%%

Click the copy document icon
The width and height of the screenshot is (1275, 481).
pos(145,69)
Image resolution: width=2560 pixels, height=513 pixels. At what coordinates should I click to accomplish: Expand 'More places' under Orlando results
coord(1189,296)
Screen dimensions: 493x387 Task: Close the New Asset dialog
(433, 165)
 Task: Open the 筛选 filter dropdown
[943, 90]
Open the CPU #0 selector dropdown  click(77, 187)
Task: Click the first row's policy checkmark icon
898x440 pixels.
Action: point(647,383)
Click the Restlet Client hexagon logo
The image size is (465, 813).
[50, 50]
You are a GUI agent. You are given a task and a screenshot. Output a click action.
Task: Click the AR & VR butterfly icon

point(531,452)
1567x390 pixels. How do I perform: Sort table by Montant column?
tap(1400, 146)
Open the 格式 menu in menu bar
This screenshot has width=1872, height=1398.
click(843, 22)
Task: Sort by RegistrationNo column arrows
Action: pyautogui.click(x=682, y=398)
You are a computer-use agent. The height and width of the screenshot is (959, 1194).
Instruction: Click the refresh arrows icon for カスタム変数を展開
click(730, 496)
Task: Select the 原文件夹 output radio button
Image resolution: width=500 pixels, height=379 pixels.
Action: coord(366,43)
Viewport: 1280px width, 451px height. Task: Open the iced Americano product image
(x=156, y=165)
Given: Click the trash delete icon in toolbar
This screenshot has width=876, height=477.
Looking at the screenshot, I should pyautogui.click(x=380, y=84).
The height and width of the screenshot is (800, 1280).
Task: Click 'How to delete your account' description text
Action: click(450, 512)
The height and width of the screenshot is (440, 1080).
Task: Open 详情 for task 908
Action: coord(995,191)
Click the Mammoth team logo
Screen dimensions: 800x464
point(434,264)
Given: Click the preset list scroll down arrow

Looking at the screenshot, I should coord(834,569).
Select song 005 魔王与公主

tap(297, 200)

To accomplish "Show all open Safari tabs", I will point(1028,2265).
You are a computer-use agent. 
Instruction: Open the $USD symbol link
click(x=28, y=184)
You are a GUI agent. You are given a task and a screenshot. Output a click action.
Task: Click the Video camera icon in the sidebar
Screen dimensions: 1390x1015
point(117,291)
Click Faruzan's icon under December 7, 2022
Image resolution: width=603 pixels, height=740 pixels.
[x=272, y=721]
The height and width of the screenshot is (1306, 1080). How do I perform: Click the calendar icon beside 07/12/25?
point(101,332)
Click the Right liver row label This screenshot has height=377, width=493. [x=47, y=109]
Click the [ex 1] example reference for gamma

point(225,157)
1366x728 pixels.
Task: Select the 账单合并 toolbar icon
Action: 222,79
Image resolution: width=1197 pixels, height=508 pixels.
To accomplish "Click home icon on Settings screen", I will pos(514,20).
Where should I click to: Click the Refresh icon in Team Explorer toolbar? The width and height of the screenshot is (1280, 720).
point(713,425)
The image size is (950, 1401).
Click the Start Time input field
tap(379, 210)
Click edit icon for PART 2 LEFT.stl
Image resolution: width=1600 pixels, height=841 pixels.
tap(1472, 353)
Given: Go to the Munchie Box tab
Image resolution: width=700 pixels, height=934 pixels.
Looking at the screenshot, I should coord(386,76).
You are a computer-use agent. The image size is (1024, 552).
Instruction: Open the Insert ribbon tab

%%

*Requirement*: Quote the listing above, but only from the line that shows "Instruction: Click the" through the line that shows "Given: Click the trash delete icon in toolbar".

*Written answer*:
Instruction: Click the refresh arrows icon for カスタム変数を展開
click(730, 496)
Task: Select the 原文件夹 output radio button
Image resolution: width=500 pixels, height=379 pixels.
Action: coord(366,43)
Viewport: 1280px width, 451px height. Task: Open the iced Americano product image
(x=156, y=165)
Given: Click the trash delete icon in toolbar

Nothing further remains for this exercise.